> [Article]:
—————

For over a quarter of a century, Stephen Malkmus has inspired countless aspiring musicians to pick up a guitar, form a band and write loud, dissonant melodies and playful, witty lyrics. Pavement and the Silver Jews are amongst two of the most influential bands of the 90s and 2000s. For the last seventeen years, however, Malkmus has been performing with The Jicks. Earlier this year, Stephen Malkmus and The Jicks released Sparkle Hard, their tremendous seventh album.
Ahead of their gig in Dublin’s Vicar Street, Malkmus spoke to Zara Hedderman about artists making music in their fifties, the process of reaching a song’s final version and his favourite World Cup memories.
Hey Stephen, how’re you today?
I’m awake and ready to rock.
You’ve been touring Sparkle Hard with The Jicks for a few months. How has that been?
It’s been great, so far. We haven’t been playing for a couple of weeks because we recently finished the first leg of the tour in California. It’s actually been sort of nice to have an extended period of time to just chill at home.
We played with Courtney Barnett in Los Angeles last weekend which was fun. We performed at The Greek Theatre, it’s great but it’s not the most intimate and vibey place to see a show. It’s basically an old theatre in Griffith Park, which is a really cool park in Los Angeles where the Observatory is. My family and my sister came to see the show, the venue has a big backstage area which makes everyone feel important. It’s sort of a status gig, I guess.
Is that where you played a cover of ‘Barstool Blues’ from Neil Young’s album Zuma? I saw you confidently claiming that as his best album on Twitter.
Yeah, we played that song at the Greek Theatre! Well, I woke up that morning, when I sent that tweet out, and I was just really feeling [Zuma], you know. I thought, “This is real talk!” It’s the album I like the best and never get bored of. Even though I might like songs from different albums and, of course, there are specific songs that I think are “better” but based on pure data, Zuma is the Neil Young record I listen to most. Also, it’s the most useful to me, in a way. For that reasons alone, it’s the best!

—————

> [Raw data]:
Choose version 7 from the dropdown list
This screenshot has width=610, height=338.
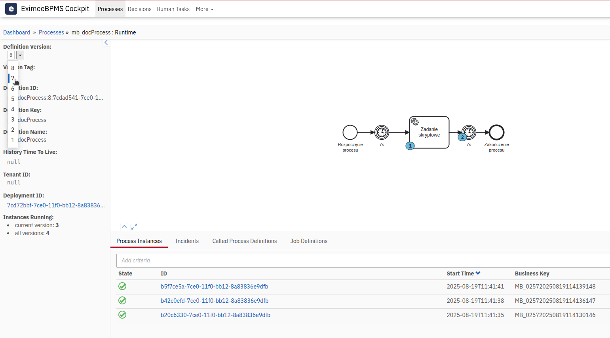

—————

> [Challenges]:
1 > Using the Stephen Malkmus interview, answer:
(a) For how many years has Malkmus been performing with The Jicks?
(b) In which state did the band finish the first leg of the tour?
(c) Which Neil Young song did the band cover at The Greek Theatre?
2 > Extend the Stephen Malkmus interview past its last answer with further exchanges between the interviewer and Malkmus.

> [Expected outputs]:
1 >
(a) Seventeen years.
(b) California.
(c) 'Barstool Blues'.

2 >
What’s your favourite song from that album?
Oh, I like ‘Barstool Blues’ and ‘Cortez the Killer’, they’re both great. He’s got a song on there called ‘Stupid Girl’ which has a kind of seething misogyny to it. In a certain way, when I listen to that song, I can see all these bro-rockers having this unappealing attitude that’s portrayed on that song.
That song is sometimes a deal breaker for a lot of people. I choose to simply like the melody of the song anyway and imagine the character; a guy who’s really pissed off that this woman didn’t like him, or something. I’m choosing to believe that he’s hurt from being jealous of this awesome person, but I don’t know if that’s true!
Getting back to your music, I really enjoyed the sonic effects and textures you incorporated on Sparkle Hard. Namely, autotune on ‘Rattler’, and including fiddle arrangements to ‘Brethren’ and ‘Refute’. Were you apprehensive at all about how those flourishes would be received?
We certainly put some new wrinkles in there. As we wrinkle, new wrinkles appear in the music! I think [those effects and instrumentation] works well in the context of the album and the overall sound. Of course, somebody is going to be like, “There shouldn’t be autotuning on the Pavement guy’s voice; That should never happen”. And then someone else will question, “Why is there cowboy fiddle?”, or “Why is this Americana crap on the record?” Essentially, they’re like, “Why doesn’t it sound like ‘Summer Babe’?”, or something else to that effect.
As you can see, I’m saying that I think a lot of those things have to do with familiarity and biases, things like that. We all have that. You don’t want to have a hamburger with peanut butter on it, even though that could be good. I don’t know, I’ve never tried that!
Elvis probably would have loved that!
Even if things like that aren’t “successful”, I think it’s a really good thing to try new combinations and try to move outwards. Instead of building a tree straight up that’s so strong, have it expand sideways with the roots and branches out reinforcing this constant, different thing. I think that’s the way to go.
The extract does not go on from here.